> _WRITTEN PROBLEM_
Copy the records below without any change, starting at the line that contains "Click the kitchen" and ending at the line that contains "Pick the dimension", both included.
------ ENTRIES SUPPLIED
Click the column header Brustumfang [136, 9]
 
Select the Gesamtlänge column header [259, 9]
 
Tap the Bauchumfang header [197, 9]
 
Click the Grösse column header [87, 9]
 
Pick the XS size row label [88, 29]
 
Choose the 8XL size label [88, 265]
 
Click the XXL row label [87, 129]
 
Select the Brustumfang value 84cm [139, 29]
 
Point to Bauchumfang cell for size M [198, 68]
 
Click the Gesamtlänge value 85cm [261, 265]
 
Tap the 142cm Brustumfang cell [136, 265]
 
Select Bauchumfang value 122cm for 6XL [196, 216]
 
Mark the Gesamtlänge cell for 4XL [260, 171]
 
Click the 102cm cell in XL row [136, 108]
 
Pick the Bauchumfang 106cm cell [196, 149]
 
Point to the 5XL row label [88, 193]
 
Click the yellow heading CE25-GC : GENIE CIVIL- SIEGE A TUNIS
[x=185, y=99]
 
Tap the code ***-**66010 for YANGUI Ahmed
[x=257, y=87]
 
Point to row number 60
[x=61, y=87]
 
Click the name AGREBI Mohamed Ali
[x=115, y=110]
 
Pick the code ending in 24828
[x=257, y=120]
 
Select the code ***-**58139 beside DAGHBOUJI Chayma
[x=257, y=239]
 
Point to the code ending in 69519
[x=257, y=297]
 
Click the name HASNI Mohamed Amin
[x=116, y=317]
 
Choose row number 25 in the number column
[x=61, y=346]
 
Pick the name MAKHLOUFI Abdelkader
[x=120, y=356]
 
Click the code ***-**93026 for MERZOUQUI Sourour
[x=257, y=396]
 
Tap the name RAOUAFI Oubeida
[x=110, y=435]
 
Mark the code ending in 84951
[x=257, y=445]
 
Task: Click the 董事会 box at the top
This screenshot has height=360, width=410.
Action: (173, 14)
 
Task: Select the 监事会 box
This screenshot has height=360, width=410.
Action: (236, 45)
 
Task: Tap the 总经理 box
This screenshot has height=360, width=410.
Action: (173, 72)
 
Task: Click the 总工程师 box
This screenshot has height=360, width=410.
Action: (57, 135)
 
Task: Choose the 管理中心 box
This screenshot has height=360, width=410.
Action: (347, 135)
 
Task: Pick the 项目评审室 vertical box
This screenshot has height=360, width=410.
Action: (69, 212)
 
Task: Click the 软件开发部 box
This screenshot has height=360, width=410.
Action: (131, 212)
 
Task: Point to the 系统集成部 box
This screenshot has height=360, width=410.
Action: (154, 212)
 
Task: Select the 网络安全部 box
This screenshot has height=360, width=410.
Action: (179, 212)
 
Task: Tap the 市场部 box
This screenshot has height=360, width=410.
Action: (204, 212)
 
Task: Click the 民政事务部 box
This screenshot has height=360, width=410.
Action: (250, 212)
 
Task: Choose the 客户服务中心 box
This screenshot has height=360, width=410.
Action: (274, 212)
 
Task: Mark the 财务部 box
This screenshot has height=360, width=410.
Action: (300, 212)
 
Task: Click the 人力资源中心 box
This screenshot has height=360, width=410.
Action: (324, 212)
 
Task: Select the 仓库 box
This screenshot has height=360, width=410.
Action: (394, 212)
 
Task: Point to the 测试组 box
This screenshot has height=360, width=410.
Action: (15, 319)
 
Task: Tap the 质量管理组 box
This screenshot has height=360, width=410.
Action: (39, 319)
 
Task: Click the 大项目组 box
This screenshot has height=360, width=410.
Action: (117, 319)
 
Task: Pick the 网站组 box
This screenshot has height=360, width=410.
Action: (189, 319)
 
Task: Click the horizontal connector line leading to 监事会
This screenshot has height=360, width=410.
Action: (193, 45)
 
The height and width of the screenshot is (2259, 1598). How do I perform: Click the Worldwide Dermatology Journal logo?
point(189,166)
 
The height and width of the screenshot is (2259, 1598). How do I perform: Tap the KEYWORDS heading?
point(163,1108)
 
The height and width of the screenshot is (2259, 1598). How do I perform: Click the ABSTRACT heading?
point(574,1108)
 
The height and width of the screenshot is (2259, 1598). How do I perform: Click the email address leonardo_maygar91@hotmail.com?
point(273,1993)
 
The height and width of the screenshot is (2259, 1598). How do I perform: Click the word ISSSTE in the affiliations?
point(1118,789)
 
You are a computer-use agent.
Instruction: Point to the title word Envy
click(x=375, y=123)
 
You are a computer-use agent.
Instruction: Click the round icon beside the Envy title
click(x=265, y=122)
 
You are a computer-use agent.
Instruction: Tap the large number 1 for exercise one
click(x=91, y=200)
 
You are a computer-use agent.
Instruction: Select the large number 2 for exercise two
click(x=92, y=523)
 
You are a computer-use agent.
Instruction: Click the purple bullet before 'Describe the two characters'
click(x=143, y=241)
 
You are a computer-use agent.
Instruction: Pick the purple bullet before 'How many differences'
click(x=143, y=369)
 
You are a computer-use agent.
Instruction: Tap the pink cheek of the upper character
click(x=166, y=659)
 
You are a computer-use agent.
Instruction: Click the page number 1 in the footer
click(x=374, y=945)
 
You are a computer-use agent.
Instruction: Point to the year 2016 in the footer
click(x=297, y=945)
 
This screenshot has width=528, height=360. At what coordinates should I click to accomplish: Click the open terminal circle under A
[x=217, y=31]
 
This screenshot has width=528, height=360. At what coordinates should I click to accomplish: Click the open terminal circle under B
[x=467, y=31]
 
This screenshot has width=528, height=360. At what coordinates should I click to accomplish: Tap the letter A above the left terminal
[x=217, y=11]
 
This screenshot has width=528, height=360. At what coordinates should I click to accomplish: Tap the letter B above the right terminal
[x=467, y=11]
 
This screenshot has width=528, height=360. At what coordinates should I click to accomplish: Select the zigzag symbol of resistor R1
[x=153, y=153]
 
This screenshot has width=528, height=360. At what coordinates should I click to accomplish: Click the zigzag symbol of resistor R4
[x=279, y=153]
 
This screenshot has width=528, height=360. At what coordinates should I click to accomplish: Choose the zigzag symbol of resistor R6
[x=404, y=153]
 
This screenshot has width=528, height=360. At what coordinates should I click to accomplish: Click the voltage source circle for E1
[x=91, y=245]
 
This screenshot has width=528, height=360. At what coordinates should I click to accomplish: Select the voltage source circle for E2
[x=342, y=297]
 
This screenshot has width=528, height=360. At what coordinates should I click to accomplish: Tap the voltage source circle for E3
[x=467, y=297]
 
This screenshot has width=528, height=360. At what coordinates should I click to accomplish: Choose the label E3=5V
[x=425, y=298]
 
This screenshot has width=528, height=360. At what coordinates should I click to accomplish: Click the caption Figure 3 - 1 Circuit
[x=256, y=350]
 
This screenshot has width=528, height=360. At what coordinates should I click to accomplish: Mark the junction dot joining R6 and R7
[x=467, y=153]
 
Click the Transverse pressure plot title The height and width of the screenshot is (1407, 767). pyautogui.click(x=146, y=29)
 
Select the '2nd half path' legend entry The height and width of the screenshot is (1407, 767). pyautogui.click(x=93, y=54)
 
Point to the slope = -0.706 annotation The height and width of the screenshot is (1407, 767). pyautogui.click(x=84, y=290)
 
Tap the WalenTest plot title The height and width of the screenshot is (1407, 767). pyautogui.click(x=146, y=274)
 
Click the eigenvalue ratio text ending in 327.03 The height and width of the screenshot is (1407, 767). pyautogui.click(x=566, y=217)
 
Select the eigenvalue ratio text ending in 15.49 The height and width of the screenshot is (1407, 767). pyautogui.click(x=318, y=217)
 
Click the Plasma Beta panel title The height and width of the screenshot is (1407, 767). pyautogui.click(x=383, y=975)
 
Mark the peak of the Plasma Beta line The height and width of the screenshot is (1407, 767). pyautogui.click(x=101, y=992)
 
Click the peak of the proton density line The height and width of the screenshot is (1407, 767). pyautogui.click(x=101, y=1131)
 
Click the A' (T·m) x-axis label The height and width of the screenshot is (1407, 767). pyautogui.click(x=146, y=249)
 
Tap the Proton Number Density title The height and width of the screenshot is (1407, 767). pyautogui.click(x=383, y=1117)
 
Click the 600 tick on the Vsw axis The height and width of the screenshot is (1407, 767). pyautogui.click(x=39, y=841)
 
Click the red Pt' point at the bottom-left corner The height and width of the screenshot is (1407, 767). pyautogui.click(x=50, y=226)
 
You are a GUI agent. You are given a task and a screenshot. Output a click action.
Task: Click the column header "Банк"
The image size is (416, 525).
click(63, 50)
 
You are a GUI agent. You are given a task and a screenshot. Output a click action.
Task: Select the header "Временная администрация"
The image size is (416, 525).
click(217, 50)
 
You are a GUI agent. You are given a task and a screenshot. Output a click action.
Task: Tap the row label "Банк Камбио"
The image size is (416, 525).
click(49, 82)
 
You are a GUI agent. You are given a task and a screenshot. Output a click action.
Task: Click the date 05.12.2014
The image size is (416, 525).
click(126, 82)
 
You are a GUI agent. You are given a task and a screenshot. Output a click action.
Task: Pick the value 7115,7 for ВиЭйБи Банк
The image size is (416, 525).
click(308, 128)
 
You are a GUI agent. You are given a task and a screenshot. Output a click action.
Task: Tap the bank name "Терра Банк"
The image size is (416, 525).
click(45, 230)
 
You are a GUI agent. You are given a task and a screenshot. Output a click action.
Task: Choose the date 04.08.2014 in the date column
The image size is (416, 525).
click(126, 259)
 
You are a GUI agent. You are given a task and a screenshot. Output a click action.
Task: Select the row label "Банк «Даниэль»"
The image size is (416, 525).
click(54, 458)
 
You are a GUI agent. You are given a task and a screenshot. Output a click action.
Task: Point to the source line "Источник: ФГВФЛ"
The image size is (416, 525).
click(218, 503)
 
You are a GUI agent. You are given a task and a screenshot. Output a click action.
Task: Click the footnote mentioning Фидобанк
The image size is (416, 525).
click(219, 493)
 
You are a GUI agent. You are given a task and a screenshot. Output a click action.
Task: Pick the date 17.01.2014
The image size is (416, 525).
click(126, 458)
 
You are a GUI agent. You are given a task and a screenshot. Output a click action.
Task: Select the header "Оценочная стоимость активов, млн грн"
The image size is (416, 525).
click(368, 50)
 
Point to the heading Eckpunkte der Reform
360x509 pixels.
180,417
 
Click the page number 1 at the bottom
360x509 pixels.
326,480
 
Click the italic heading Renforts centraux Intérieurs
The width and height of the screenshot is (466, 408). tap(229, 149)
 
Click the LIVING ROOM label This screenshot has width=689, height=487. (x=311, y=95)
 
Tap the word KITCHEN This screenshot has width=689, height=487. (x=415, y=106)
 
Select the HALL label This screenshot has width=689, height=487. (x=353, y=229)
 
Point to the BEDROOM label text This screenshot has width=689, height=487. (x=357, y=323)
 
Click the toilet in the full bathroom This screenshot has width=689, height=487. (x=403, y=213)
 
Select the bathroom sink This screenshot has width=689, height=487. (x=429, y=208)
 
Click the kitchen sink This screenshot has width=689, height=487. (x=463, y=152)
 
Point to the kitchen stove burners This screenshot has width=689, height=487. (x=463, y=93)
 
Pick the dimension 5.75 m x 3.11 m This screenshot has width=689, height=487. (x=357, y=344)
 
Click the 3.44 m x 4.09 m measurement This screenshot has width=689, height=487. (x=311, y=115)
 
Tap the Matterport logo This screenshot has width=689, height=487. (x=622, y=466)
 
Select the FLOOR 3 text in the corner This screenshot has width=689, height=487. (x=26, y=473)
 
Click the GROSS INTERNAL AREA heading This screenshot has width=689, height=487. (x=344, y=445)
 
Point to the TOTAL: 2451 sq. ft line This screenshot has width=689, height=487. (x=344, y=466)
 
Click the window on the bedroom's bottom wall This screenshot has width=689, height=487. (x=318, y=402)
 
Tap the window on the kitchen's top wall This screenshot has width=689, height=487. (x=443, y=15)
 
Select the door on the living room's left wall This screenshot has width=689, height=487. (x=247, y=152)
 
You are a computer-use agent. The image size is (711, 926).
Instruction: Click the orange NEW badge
------------
> _REPLY TO THE EXERCISE_
Click the kitchen sink This screenshot has width=689, height=487. (x=463, y=152)
 
Point to the kitchen stove burners This screenshot has width=689, height=487. (x=463, y=93)
 
Pick the dimension 5.75 m x 3.11 m This screenshot has width=689, height=487. (x=357, y=344)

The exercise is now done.